What got rural young people in New Hampshire to want to return home later in life
Whether people in rural, northern New Hampshire return to their home county later in life doesn’t just depend on their perception of the job prospects there but whether they thought adults listened to them in their youth.
That’s one of the findings of a rare, decade-long study that followed hundreds of young people in Coos County, New Hampshire, and that could influence discussions about the prospects of youth in Maine. This state has seen its number of working-age people steadily decline, particularly in more rural areas.
Starting in 2008, researchers with the University of New Hampshire’s Carsey School of Public Policy set out to better understand young people’s aspirations, choices and challenges, and invited all seventh- and 11th-grade students at public schools in Coos County to fill out a survey. Similar to parts of Maine, pulp and paper mills once served as the economic backbone of Coos County, which borders Canada.
Over the next 10 years, the researchers surveyed a total of 831 participants, including those who stayed in Coos County and those who left, up to six times.
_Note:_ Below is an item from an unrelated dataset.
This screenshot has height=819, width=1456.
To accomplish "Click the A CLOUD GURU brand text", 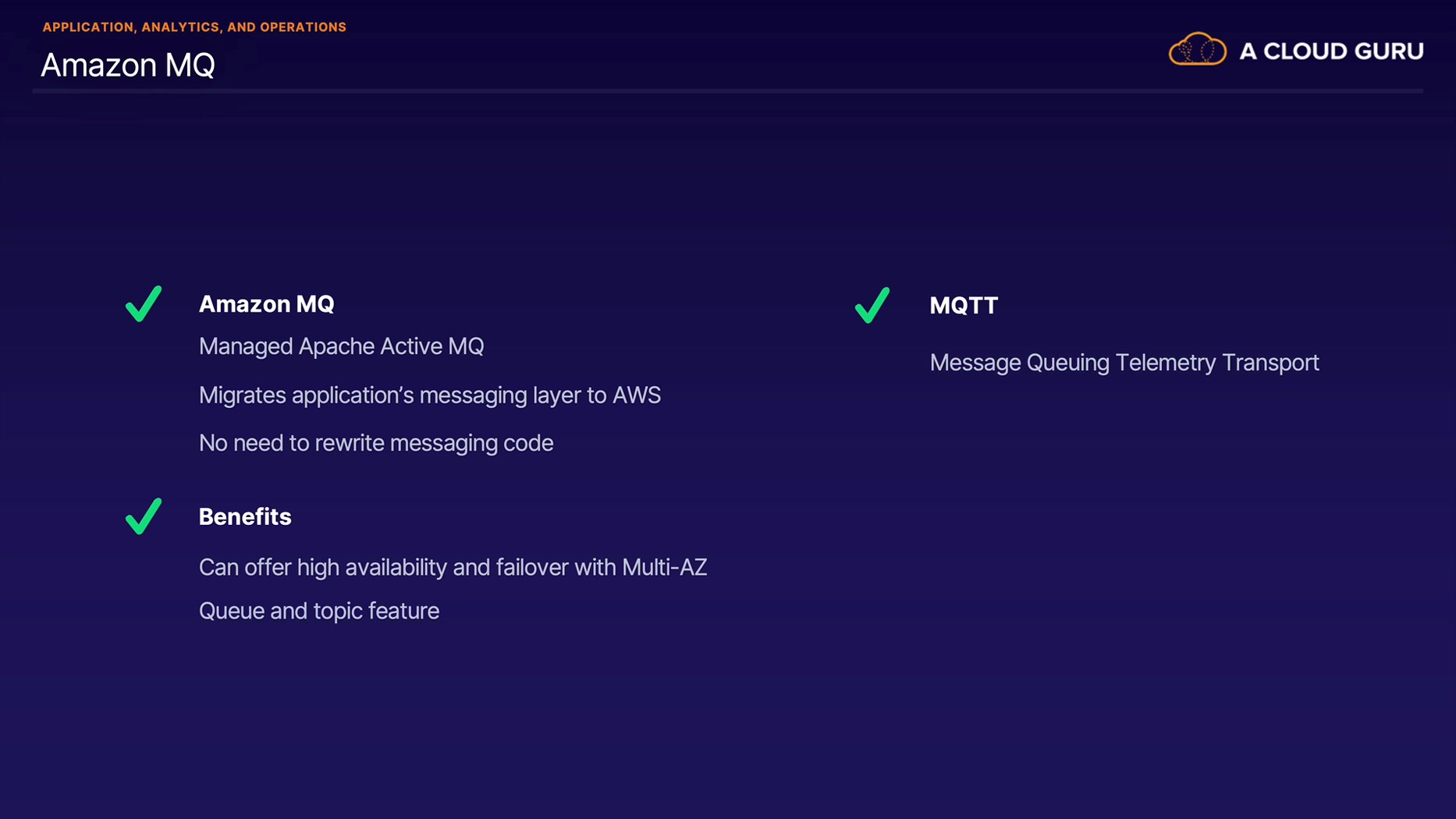I will (x=1331, y=51).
They wanted to know what influenced their decisions to leave or stay, and what drew back those who returned.
After all, young people can determine a place’s direction. “Youth have been leaving rural communities for decades, and yet a vibrant future depends on young people staying or returning,” Mil Duncan, a professor emerita and Carsey senior fellow, wrote in the study, which was funded by the Neil and Louise Tillotson Fund of the New Hampshire Charitable Foundation, in addition to the National Science Foundation.
It seemed this was an area that could use improvement, as youth in Coos tended to believe that adults did not value their opinions. The economy was not the only thing that influenced whether people wanted to return to Coos.
“Instead, our findings suggest that young adults who leave Coos are more likely to return if they felt heard within their communities of origin during their youth. In light of the relatively low levels of perceived voice among Coos youth between 2008 and 2013, community leaders in Coos County might therefore do well to develop community programming with an eye toward convincing them that adults in Coos care about their concerns and opinions,” the study stated.
Here are some additional findings:
The vast majority of youth survey participants felt that people in their area were “caring, helpful, and friendly,” that they were “willing to help their neighbors,” that they “can be trusted,” and that the towns are safe and close-knit. But only about half of respondents (52 percent) agreed that people “care what kids think.” They felt bored (85 percent) and cut off from other communities (57 percent), thought the population was too small (66 percent), and felt that people judged others unfairly (71 percent) and liked to gossip (90 percent).
— Nonetheless, people’s feelings of attachment to their community can act as a buffer for the harmful effects of stress. Even among the most “stressed out” Coos youth, positive feelings about their home offset their risk for substance use later on.
More concerning, according to the study, is that those with the lowest aspirations were almost exclusively boys. Later on as adults, 50 percent of those youth were not working or in school.
— What predicted people’s aspirations for themselves? The researchers found that young people’s aspirations in 12th grade were strongly related to four qualities instilled earlier in high school: their attachment to their community, grades, school belonging and their perception of their parents’ aspirations for their futures.
— Young people in Coos with the highest aspirations were the least likely to see themselves living in the county in adulthood, an issue that other rural communities have faced as well.
— However, those with the greatest feelings of attachment to their area may be more likely to return later on, even if they leave for a little while.